### Problem description
Scan the records below. Copy every line in which the word "agent" appears.

* * * * * * *

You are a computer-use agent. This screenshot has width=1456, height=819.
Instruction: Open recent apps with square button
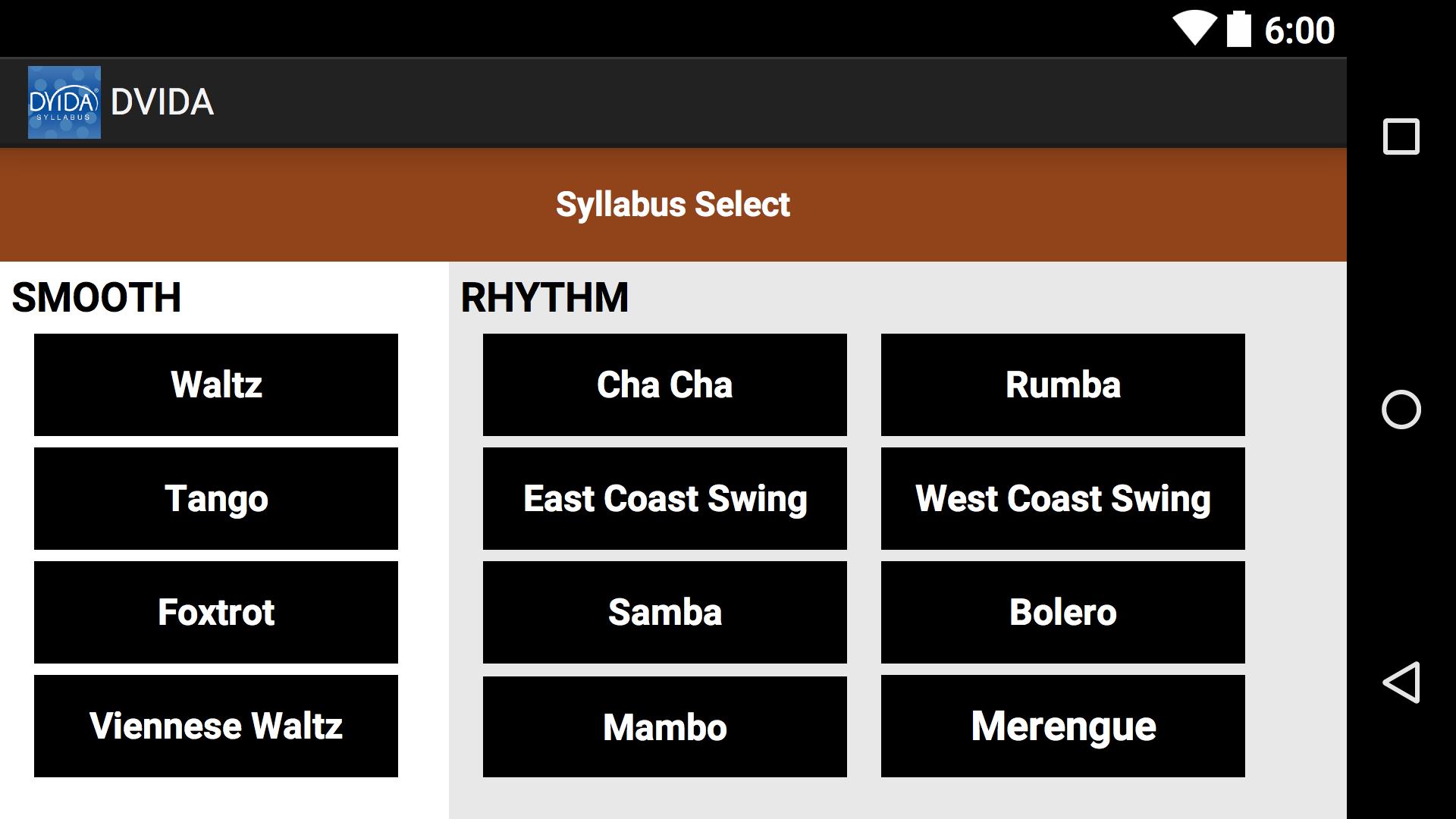(1401, 137)
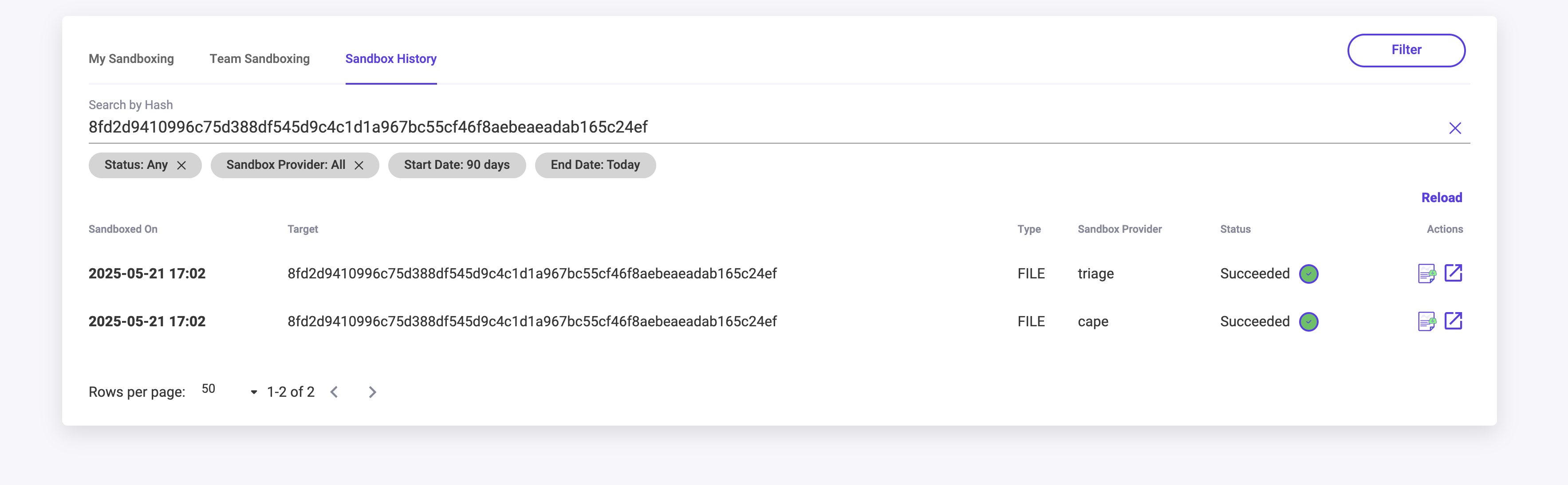Go to previous results page
Image resolution: width=1568 pixels, height=485 pixels.
334,392
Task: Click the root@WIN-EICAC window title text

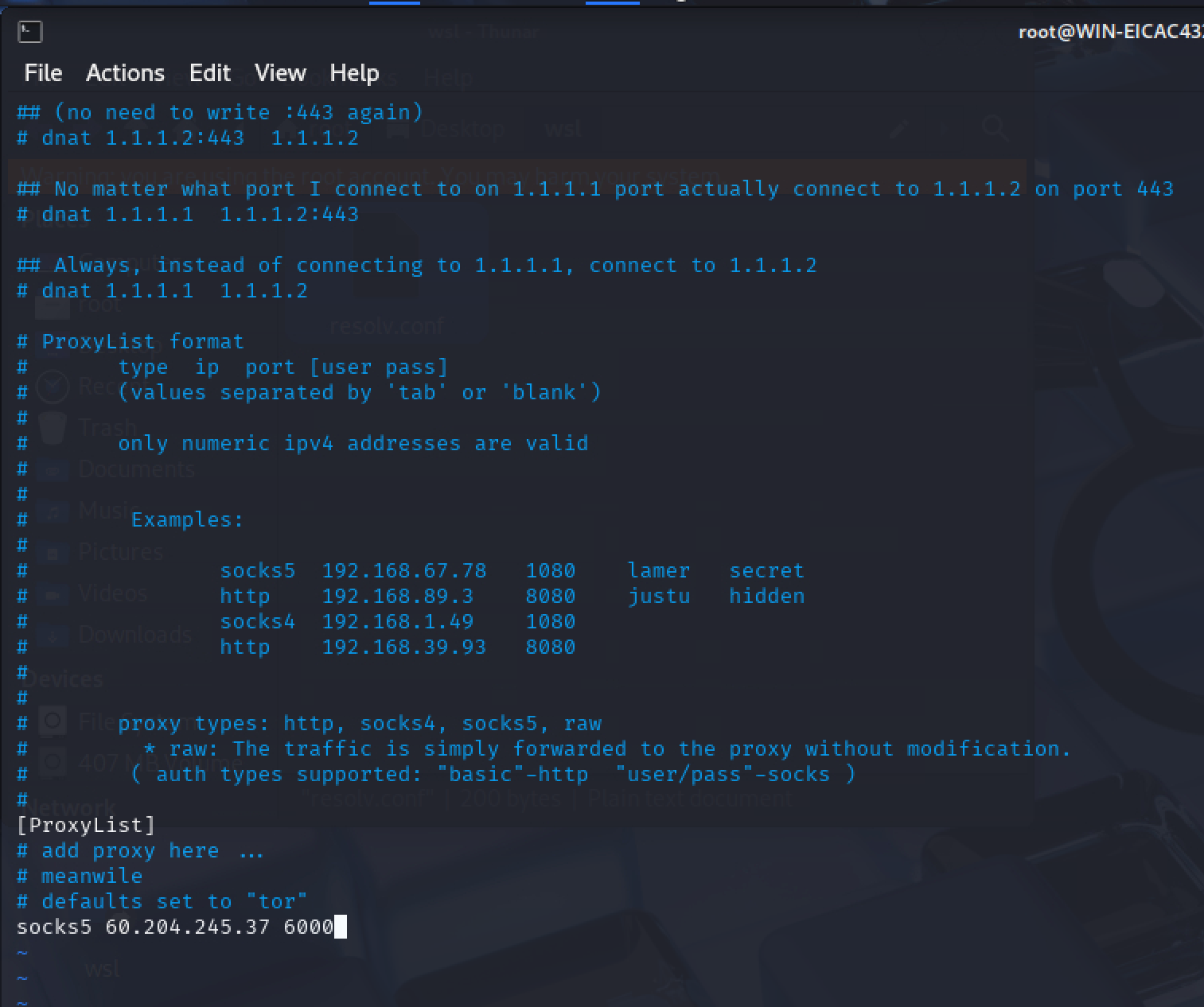Action: tap(1110, 32)
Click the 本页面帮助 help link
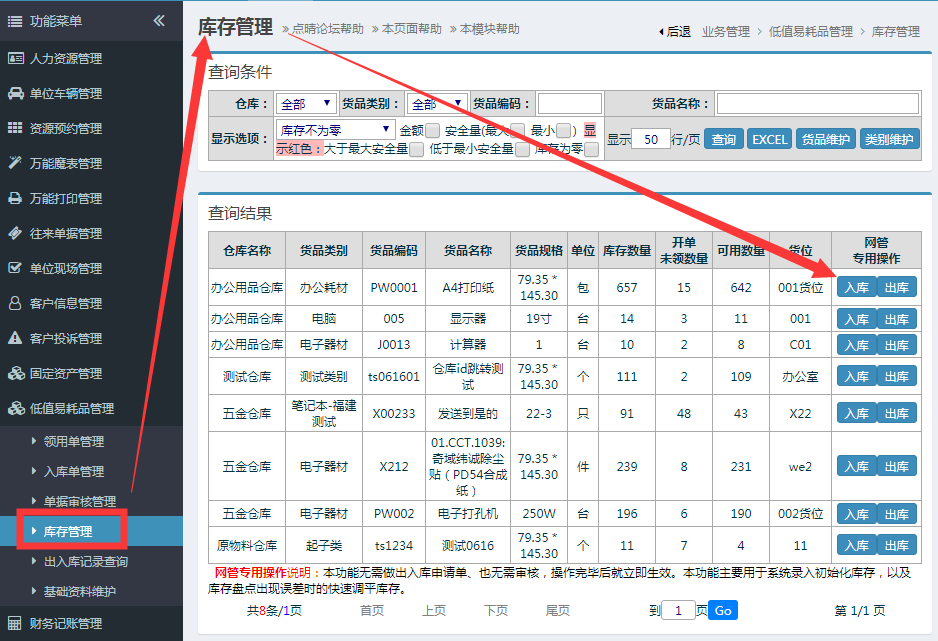 point(410,29)
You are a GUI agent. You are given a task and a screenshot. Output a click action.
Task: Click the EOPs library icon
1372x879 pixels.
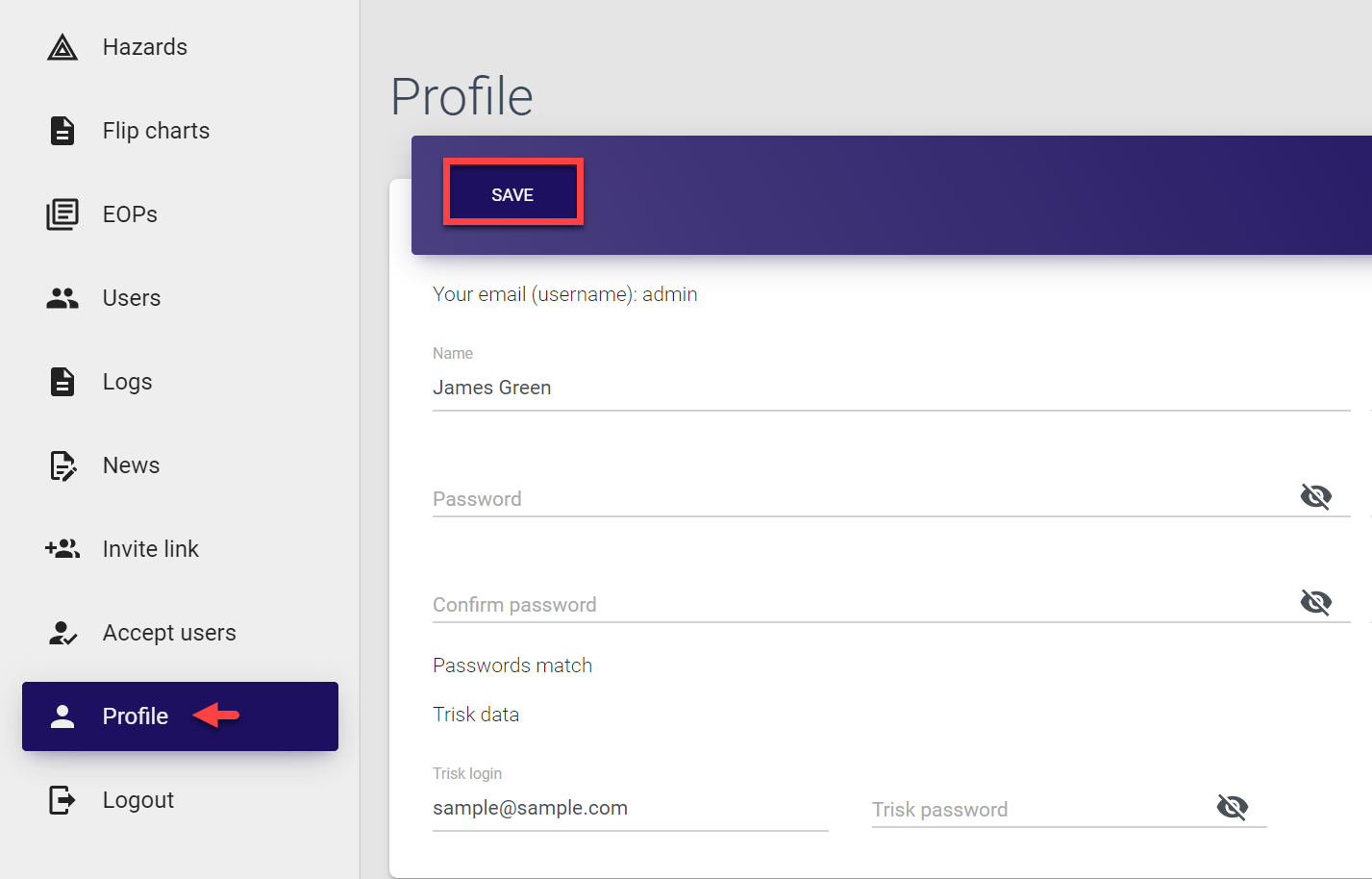[x=62, y=214]
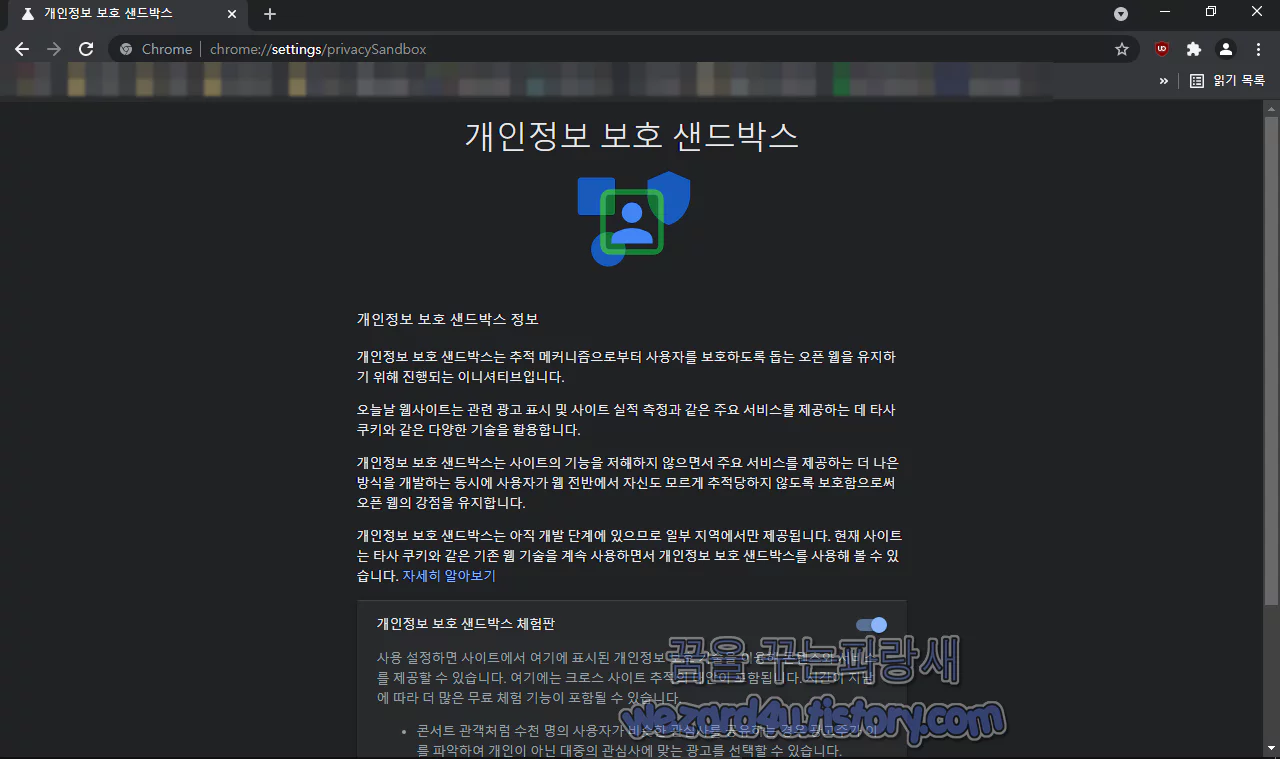Open a new tab with the plus button
Screen dimensions: 1280x759
pyautogui.click(x=269, y=14)
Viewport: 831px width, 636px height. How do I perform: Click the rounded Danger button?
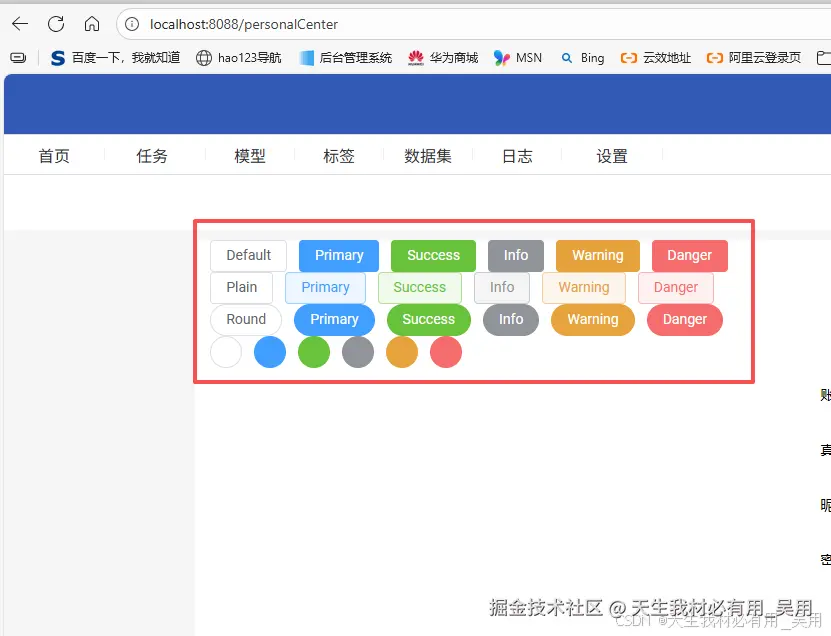(684, 319)
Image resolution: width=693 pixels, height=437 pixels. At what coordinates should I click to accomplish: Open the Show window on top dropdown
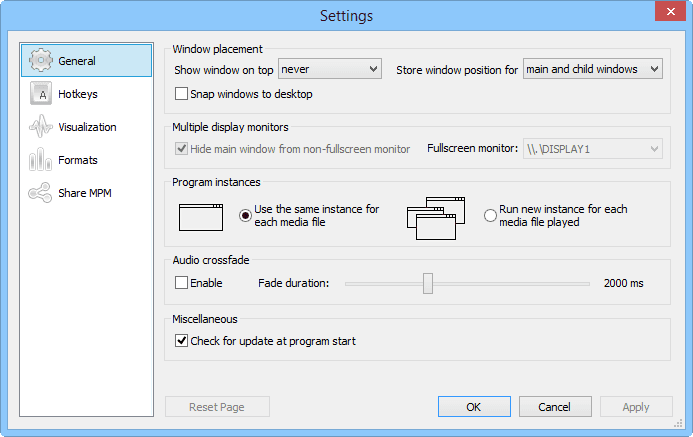point(330,69)
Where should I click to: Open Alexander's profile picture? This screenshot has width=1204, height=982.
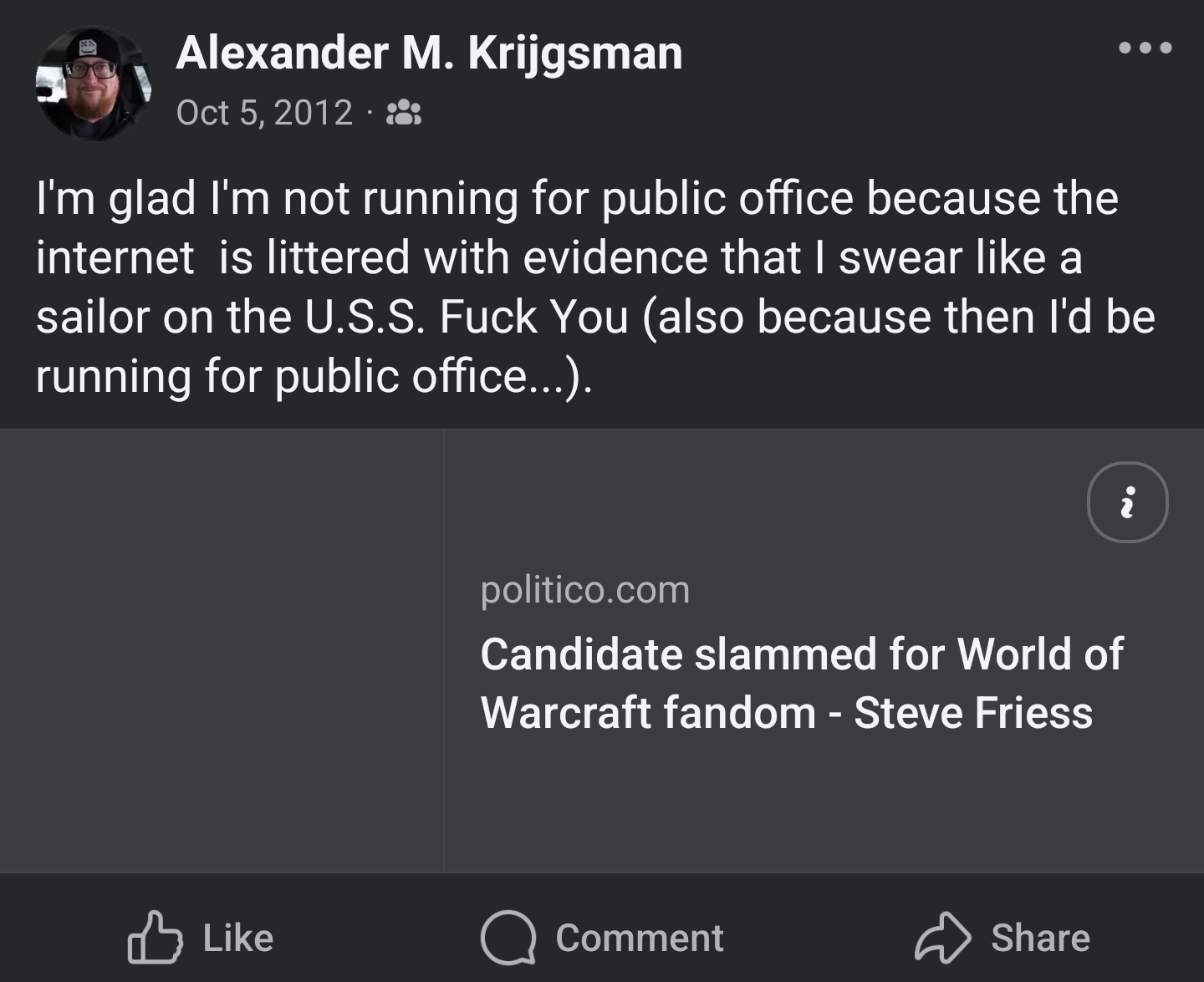pyautogui.click(x=93, y=84)
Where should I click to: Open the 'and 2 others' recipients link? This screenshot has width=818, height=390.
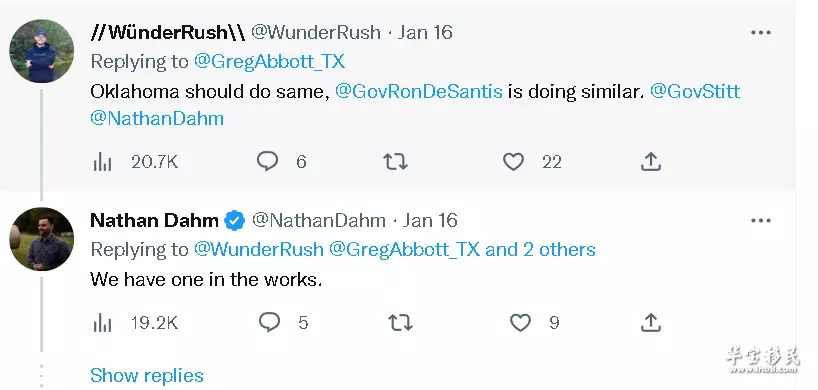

* * * * * * *

### Written solution
You are a computer-use agent. This screenshot has width=1456, height=819.
You are a GUI agent. You are given a task and a screenshot. Output a click action.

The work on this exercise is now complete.